I have never liked the epithet “trash panda” as used in reference to raccoons – nor would I particularly care for it if ever applied to pandas, for that matter (and don’t even get me started on “bin chickens” as applied to ibises). It just seems wrong to denigrate the cleverly opportunistic behaviors of our non-human neighbors for making good use of all that we carelessly discard for their own benefit. The fact that so many species have learned how to make a living out of the vast amount of food that human beings waste is far from showing anything negative about them but puts us in a very poor light indeed.

The Northern Raccoon (“raccoon” often recorded as being an English adaptation of the Powhatan word “aroughcun”), Procyon lotor, is a remarkably dextrous, highly adaptable, and famously synanthropic member of the Procyonidae, a family of omnivores that also includes other such charismatic creatures as the ringtails, coatis, and kinkajous. As such, it has also become a frequent character in myths, folktales, stories and at least one very successful motion picture, a metaphor for a number of characteristics (not all of them positive), and at least one very unpleasant racial epithet.
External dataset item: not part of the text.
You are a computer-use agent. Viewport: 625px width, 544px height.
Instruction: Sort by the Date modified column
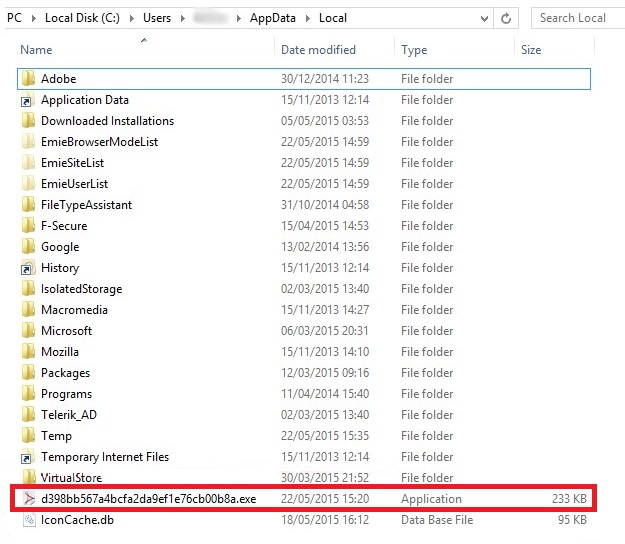[318, 50]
Prof. Daniel Heath Justice has collected a wealth of information about these multi-faceted cultural aspects and combined it with a presentation of the species’ natural history in his new Raccoon, part of the Animal series from Reaktion Books distributed in the U.S. by the University of Chicago Press. I’ve previously read at least a dozen of the volumes in this series and each one, written by a wide range of authors across the sciences and the humanities, has presented their respective subjects in ways that were both interesting as well as very informative. Thus I’m very much looking forward to what Prof. Justice has to present about an animal species that I I’ve known for my entire conscious life. Or, as I’ll find out, have I?